GOAL OF THE EXERCISE :: Every line of the material is to be set down again without any change.
[Opening EXTRACTED DATA section]
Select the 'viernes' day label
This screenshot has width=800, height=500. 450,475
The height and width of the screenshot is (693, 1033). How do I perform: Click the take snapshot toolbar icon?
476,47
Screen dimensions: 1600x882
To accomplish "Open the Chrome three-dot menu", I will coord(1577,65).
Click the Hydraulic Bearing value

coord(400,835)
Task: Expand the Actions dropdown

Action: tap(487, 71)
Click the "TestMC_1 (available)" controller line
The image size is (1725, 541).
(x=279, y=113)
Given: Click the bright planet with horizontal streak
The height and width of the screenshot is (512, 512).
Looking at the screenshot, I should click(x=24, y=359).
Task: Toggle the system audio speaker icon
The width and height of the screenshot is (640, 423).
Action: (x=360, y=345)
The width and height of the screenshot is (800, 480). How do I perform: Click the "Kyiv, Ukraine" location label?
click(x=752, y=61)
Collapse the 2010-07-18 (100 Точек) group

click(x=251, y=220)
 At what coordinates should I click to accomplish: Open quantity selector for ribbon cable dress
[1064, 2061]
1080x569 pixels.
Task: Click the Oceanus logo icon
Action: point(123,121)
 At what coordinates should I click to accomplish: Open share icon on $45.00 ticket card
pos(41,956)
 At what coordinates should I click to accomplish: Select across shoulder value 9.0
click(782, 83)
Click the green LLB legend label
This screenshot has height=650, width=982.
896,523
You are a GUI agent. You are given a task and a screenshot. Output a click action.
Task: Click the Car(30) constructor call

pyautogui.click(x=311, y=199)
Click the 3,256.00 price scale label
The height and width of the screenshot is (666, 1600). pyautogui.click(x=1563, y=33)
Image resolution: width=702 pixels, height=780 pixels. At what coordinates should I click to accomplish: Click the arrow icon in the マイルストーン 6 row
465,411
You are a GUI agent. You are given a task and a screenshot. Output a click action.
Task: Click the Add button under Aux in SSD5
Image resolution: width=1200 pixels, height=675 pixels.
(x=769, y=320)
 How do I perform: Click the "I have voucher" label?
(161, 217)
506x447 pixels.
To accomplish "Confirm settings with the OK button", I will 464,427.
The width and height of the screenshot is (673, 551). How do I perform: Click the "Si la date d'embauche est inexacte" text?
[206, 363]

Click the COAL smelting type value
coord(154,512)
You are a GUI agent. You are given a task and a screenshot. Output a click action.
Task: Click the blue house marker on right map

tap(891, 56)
[Closing EXTRACTED DATA section]
EXERCISE RESPONSE ::
Select the 'viernes' day label
This screenshot has width=800, height=500. 450,475
The height and width of the screenshot is (693, 1033). How do I perform: Click the take snapshot toolbar icon?
476,47
Screen dimensions: 1600x882
To accomplish "Open the Chrome three-dot menu", I will coord(1577,65).
Click the Hydraulic Bearing value

coord(400,835)
Task: Expand the Actions dropdown

Action: tap(487, 71)
Click the "TestMC_1 (available)" controller line
The image size is (1725, 541).
(x=279, y=113)
Given: Click the bright planet with horizontal streak
The height and width of the screenshot is (512, 512).
Looking at the screenshot, I should click(x=24, y=359).
Task: Toggle the system audio speaker icon
The width and height of the screenshot is (640, 423).
Action: (x=360, y=345)
The width and height of the screenshot is (800, 480). How do I perform: Click the "Kyiv, Ukraine" location label?
click(x=752, y=61)
Collapse the 2010-07-18 (100 Точек) group

click(x=251, y=220)
 At what coordinates should I click to accomplish: Open quantity selector for ribbon cable dress
[1064, 2061]
1080x569 pixels.
Task: Click the Oceanus logo icon
Action: point(123,121)
 At what coordinates should I click to accomplish: Open share icon on $45.00 ticket card
pos(41,956)
 At what coordinates should I click to accomplish: Select across shoulder value 9.0
click(782, 83)
Click the green LLB legend label
This screenshot has height=650, width=982.
896,523
You are a GUI agent. You are given a task and a screenshot. Output a click action.
Task: Click the Car(30) constructor call

pyautogui.click(x=311, y=199)
Click the 3,256.00 price scale label
The height and width of the screenshot is (666, 1600). pyautogui.click(x=1563, y=33)
Image resolution: width=702 pixels, height=780 pixels. At what coordinates should I click to accomplish: Click the arrow icon in the マイルストーン 6 row
465,411
You are a GUI agent. You are given a task and a screenshot. Output a click action.
Task: Click the Add button under Aux in SSD5
Image resolution: width=1200 pixels, height=675 pixels.
(x=769, y=320)
 How do I perform: Click the "I have voucher" label?
(161, 217)
506x447 pixels.
To accomplish "Confirm settings with the OK button", I will 464,427.
The width and height of the screenshot is (673, 551). How do I perform: Click the "Si la date d'embauche est inexacte" text?
[206, 363]

Click the COAL smelting type value
coord(154,512)
You are a GUI agent. You are given a task and a screenshot. Output a click action.
Task: Click the blue house marker on right map

tap(891, 56)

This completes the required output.